La haine sur les réseaux internet n’explique pas tout dans l’affaire Mila, cette jeune lycéenne qui a été l’objet de harcèlement et de menaces de mort telles qu’elle a été obligée de quitter son lycée. Son crime ? Avoir critiqué vertement l’islam, en réponse à des propos homophobe et sexistes. Elle avait également explicitement rejeté toute forme de racisme. C’est elle la première victime dans cette histoire et elle aurait dû recevoir immédiatement un soutien des autorités.

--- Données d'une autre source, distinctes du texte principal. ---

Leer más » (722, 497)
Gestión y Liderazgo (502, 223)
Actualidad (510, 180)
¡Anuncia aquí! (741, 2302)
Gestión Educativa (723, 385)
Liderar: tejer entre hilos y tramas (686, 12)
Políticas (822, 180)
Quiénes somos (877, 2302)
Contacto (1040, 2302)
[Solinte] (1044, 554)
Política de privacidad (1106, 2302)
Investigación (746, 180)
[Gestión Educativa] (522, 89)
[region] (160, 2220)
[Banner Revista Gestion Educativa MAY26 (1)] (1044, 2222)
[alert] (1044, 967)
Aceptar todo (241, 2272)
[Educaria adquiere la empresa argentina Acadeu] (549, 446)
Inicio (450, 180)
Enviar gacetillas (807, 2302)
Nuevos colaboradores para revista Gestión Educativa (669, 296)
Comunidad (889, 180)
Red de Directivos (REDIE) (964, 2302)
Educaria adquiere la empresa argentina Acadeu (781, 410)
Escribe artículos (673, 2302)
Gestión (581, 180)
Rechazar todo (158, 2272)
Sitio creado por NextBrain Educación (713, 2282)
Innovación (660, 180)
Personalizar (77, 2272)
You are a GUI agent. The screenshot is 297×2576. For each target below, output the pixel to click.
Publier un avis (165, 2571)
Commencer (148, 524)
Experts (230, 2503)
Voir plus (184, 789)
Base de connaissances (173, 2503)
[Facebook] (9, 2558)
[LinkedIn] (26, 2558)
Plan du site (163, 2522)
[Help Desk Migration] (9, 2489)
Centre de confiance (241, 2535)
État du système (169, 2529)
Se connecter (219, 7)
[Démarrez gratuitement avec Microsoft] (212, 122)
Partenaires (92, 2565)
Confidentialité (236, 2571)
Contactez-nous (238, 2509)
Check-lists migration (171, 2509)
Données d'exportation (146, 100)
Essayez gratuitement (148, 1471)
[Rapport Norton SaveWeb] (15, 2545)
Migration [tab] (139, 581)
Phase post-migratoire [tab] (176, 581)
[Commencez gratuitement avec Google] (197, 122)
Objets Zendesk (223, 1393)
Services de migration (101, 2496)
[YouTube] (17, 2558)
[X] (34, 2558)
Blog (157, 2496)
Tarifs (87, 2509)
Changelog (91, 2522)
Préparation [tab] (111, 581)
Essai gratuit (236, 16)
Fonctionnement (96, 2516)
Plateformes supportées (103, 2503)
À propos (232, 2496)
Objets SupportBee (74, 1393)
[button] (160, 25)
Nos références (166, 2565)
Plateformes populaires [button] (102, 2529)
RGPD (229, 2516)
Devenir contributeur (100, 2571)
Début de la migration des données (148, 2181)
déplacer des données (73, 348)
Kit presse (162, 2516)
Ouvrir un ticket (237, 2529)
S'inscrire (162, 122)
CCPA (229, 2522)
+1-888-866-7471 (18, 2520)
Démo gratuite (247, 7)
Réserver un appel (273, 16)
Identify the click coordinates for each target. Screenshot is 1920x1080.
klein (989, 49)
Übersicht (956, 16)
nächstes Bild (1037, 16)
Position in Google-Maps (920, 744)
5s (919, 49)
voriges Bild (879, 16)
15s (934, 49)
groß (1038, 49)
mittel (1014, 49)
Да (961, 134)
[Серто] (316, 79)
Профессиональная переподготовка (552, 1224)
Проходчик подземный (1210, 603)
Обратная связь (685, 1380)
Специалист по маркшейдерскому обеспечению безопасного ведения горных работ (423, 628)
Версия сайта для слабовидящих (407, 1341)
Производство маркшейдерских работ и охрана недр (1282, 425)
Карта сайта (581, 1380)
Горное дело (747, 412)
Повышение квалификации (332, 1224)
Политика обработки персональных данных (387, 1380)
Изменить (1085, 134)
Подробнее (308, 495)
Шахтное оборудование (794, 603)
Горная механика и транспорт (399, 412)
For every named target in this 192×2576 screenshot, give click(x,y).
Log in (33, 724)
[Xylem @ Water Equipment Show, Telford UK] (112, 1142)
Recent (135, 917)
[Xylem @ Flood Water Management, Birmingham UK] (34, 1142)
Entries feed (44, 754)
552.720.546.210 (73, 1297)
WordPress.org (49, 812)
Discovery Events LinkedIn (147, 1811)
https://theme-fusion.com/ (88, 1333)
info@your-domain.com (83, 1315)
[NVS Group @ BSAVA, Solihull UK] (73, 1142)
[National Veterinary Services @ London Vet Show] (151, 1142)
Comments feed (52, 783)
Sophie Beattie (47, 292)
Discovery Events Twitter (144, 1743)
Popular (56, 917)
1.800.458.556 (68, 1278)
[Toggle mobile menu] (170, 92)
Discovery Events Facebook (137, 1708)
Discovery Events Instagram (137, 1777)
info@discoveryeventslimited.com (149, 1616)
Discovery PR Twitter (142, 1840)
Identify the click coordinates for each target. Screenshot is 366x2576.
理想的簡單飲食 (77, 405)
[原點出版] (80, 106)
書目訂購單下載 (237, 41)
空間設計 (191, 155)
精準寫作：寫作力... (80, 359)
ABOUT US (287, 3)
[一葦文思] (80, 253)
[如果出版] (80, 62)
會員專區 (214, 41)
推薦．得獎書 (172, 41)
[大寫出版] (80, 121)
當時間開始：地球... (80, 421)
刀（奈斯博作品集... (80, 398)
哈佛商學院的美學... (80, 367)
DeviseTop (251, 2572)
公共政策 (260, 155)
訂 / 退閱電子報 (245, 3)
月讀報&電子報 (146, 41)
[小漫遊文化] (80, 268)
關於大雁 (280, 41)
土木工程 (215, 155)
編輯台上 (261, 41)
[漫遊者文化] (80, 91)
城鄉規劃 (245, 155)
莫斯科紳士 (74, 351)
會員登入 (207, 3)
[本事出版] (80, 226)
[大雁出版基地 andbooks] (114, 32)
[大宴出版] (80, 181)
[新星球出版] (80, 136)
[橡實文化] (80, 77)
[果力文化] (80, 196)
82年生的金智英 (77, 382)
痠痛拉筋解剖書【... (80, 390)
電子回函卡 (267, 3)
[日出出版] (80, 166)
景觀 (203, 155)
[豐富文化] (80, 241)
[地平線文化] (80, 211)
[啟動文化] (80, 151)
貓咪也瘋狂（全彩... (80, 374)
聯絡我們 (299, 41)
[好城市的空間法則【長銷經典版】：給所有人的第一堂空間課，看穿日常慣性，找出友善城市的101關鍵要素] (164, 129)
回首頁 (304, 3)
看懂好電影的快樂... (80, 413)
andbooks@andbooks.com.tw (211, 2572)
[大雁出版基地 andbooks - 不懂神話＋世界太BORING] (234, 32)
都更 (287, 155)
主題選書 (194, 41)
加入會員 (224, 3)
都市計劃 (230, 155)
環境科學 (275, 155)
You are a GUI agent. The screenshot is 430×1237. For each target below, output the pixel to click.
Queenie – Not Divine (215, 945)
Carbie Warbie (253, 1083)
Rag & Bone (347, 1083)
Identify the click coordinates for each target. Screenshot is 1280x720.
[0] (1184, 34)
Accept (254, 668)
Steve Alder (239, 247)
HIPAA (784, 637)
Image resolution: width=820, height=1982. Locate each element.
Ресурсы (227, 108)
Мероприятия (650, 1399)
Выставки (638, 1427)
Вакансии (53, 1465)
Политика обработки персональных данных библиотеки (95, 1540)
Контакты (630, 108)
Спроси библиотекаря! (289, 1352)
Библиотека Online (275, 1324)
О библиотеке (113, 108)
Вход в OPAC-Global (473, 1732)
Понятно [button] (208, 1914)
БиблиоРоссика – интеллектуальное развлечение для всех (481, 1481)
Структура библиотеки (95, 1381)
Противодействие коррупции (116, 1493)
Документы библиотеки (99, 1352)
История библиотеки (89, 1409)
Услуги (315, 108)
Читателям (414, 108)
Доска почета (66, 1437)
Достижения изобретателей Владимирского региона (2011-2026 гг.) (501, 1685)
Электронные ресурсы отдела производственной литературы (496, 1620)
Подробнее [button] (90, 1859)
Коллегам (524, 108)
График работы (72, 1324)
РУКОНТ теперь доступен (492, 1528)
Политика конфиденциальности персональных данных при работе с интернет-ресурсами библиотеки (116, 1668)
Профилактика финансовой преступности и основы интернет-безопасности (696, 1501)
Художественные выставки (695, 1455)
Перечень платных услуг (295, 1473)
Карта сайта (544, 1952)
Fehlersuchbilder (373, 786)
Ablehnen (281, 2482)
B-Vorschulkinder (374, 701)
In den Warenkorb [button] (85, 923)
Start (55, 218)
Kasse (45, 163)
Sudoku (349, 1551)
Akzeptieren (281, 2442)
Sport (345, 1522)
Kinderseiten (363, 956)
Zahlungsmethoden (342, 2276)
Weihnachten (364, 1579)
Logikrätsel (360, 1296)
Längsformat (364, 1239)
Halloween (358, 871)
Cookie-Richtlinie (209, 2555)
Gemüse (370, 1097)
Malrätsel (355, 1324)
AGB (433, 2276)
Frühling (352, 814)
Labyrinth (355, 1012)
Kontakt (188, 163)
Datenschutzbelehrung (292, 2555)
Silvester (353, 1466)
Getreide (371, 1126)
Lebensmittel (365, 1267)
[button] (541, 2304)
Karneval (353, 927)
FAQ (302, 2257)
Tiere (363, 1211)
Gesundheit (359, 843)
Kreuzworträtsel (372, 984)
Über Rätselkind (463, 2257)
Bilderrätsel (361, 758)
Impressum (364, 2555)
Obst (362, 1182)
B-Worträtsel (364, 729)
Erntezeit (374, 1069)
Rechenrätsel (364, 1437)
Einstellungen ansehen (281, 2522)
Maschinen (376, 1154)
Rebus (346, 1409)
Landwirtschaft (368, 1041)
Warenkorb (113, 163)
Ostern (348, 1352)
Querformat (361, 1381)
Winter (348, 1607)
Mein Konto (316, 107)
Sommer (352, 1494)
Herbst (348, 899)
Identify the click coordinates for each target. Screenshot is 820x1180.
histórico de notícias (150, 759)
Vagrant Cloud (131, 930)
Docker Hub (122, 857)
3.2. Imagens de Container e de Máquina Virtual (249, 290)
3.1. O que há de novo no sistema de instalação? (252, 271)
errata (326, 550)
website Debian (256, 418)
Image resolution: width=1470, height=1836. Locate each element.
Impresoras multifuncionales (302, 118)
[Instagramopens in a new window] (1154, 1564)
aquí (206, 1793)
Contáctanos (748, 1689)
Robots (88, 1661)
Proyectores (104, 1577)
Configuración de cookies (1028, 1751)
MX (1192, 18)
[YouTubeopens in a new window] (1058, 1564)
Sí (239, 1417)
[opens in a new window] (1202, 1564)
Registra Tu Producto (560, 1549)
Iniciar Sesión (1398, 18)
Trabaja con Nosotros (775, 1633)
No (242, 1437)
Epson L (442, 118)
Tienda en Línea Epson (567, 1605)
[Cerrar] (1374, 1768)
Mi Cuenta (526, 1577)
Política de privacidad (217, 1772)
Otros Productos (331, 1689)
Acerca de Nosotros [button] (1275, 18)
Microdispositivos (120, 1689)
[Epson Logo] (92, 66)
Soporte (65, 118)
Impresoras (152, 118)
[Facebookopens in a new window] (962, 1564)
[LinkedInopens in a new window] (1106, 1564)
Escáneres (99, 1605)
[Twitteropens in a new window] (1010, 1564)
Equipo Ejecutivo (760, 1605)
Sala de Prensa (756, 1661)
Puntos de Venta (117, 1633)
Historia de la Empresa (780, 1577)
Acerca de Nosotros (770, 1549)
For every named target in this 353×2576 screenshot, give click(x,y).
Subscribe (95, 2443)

Au lieu de cela le parquet avait engagé une poursuite à son encontre parallèlement à celle visant les auteurs de menaces. Le « en même temps » jupitérien ?

Nicole Belloubet a ajouté à l’ignominie en affirmant sur une antenne de radio que « l’insulte à la religion c’est évidemment une atteinte à la liberté de conscience, c’est grave ». En France il n’y a pas de délit de blasphème, et la critique, même virulente, de toutes les religions ou croyances demeure un droit inaliénable. La liberté de conscience, garantie par la Constitution et la loi de 1905 fait partie du socle républicain. Laisser entendre que la critique des religions porterait atteinte à la liberté d’opinion constitue un de ces sophismes par lesquels la sainte alliance des cléricaux entend précisément empêcher cette liberté fondamentale garantie par l’article 10 de la Déclaration des droits de l’Homme : « Nul ne doit être inquiété pour ses opinions, même religieuses ». Lors de l’affaire des caricature de Muhammed des représentants des trois monothéismes s’étaient ouvertement élevés contre Charlie Hebdo. Les artistes peuvent présenter des pièces de théâtre même si elles déplaisent aux catholiques intégristes. Le blasphème ne concerne que ceux qui au sein de leur croyance peuvent avoir une définition du sacré qui leur appartient mais n’engage qu’eux.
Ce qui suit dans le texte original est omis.